I really hate group situations too, though for slightly different reasons.

I think the best thing you can do is try to tackle the problem head on. Take it gradually, perhaps first try talking to classmates in one-on-one situations. If you see someone with a similar hobby try showing interest, or if someone needs help try offering, or if you meet them on their own anywhere try a friendly hello and even a little casual conversation if you can. Friendships can happen from the most unlikely situations, and any form of social contact at all can help. Once you make a few friends, group situations might seem a little less intimidating too if you have friends among that group. Keep trying anyway, even the tiniest bit of progress can help your confidence and it will all build up eventually.

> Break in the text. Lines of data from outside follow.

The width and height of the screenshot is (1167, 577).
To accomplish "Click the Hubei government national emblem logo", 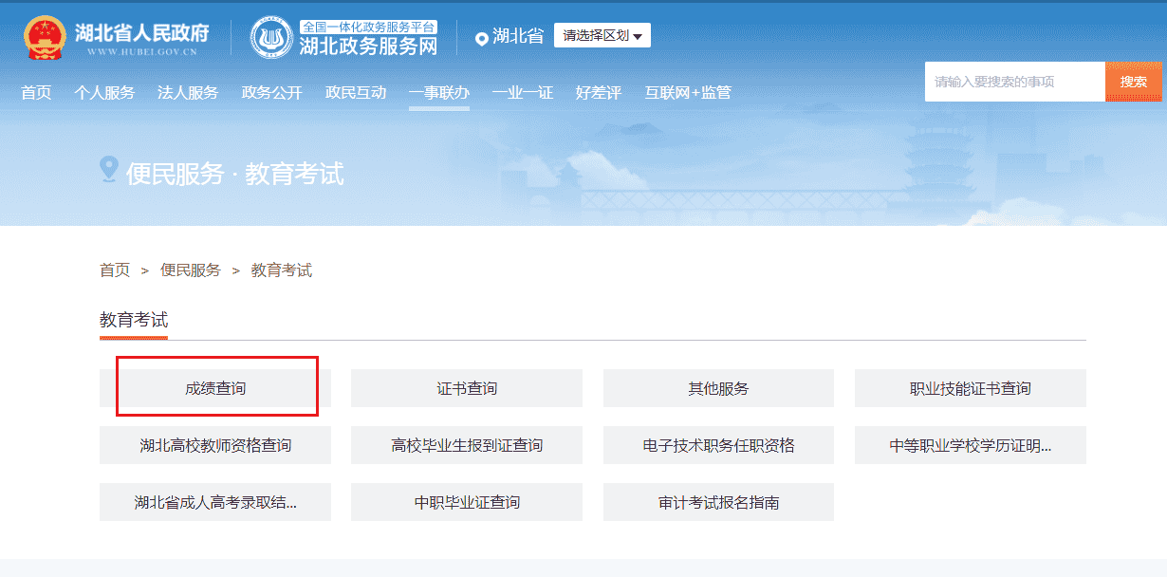I will click(45, 38).
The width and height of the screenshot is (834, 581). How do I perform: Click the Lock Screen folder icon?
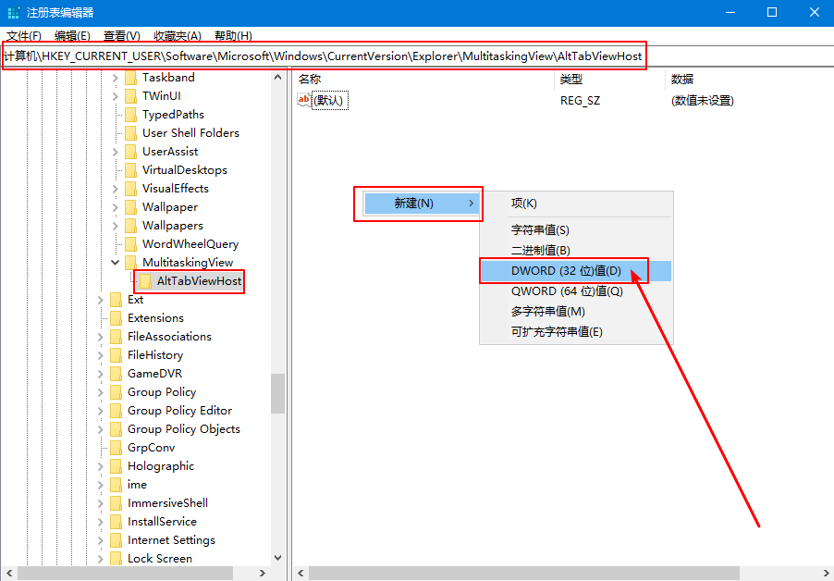116,559
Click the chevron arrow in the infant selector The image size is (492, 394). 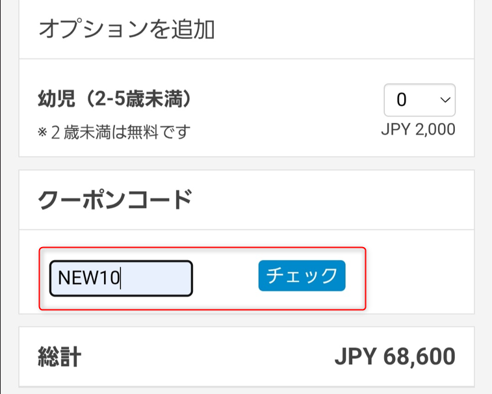point(445,100)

Don't worry about people thinking you're stuck up either. Most people know others can be shy and they'll most likely understand. And you're an awesome person, once they get to know you, you'll be fine. Try to keep confident in yourself.

Really hope college goes well for you, best of luck with it

Quote:
Originally Posted by Regina Phalange View Post
The weird thing is I always have conversational starters in my head I just can't bring myself to say them :| If I do they normally come out wrong. I remember in my old class everyone was talking about rock and metal bands with female vocalists and they were saying that not many women can scream that well. I come into the conversation and said "Aw, I think Lacey Mosley from Flyleaf is quite good" We kind of got talking but they were just looking at me strangely :/ I think it was because I had rarely talked before and just come out with that.
EDIT: Guess I missed that while I was typing this post.

That's mainly the problem I have in group situations. I can think of things to say, but I fear they won't be interesting or I'll say something weird without realizing it. And unfortunately, since I'm so shy normally, when I do speak people stop in surprise and go quiet and I feel awkward. ^^;

From personal experience, the only thing you can do here is put aside your fears and keep trying. It can be extremely difficult when people give you the "whoa....omg you spoke?!" expression and glances, but given a little time they'll accept it and happily make you a part of the conversation.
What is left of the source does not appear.